Tekanan administrasi, tuntutan capaian kurikulum, serta ekspektasi orang tua sering kali menempatkan guru pada posisi sulit. Dalam kondisi tertentu, guru harus memilih antara kepatuhan pada aturan formal atau pendekatan kemanusiaan terhadap peserta didik.
Dilema Etika yang Dihadapi Guru
Dilema etika muncul ketika guru berada pada situasi yang mempertemukan dua pilihan sulit.
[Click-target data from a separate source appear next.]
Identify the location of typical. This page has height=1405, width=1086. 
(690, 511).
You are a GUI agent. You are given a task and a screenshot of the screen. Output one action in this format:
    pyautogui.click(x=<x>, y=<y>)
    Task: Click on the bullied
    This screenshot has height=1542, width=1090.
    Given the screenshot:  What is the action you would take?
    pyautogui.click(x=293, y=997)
Misalnya, dalam menangani pelanggaran disiplin siswa, guru dihadapkan pada tuntutan untuk menegakkan aturan sekolah, namun juga mempertimbangkan latar belakang sosial dan psikologis siswa.
Di era digital, dilema etika juga muncul dalam penggunaan media sosial. Guru dituntut menjaga sikap dan ujaran di ruang publik digital karena dapat memengaruhi citra profesional dan kepercayaan masyarakat terhadap dunia pendidikan.
Kesejahteraan dan Pengaruhnya terhadap Profesionalisme
Persoalan kesejahteraan guru, khususnya guru honorer, turut memperumit persoalan profesionalisme. Ketidakpastian status, beban kerja yang tinggi, dan penghasilan yang belum memadai berpotensi menimbulkan tekanan psikologis. Kondisi ini tidak jarang memengaruhi pengambilan keputusan etis dalam menjalankan tugas sebagai pendidik.
Meskipun demikian, guru tetap diharapkan menjaga martabat profesinya dengan menjunjung tinggi kode etik dan nilai-nilai pendidikan, meski berada dalam keterbatasan.
Penguatan Etika Profesi Guru
Penguatan etika dan profesionalisme guru perlu dilakukan secara berkelanjutan melalui pelatihan, pendampingan, serta penegakan kode etik yang adil. Dukungan dari pemerintah, lembaga pendidikan, dan masyarakat sangat diperlukan agar guru dapat menjalankan perannya secara optimal tanpa harus terjebak dalam dilema etika yang berkepanjangan.
Dilema etika dan profesionalisme guru pada akhirnya bukan hanya persoalan individu, melainkan cerminan dari sistem pendidikan secara menyeluruh. Oleh karena itu, upaya memperbaiki kualitas pendidikan harus berjalan seiring dengan upaya menjaga kehormatan dan keberlanjutan profesi guru.
Tulisan: Linda Sari, Mahasiswi STKIP TOMAKAKA TIWIKRAMA.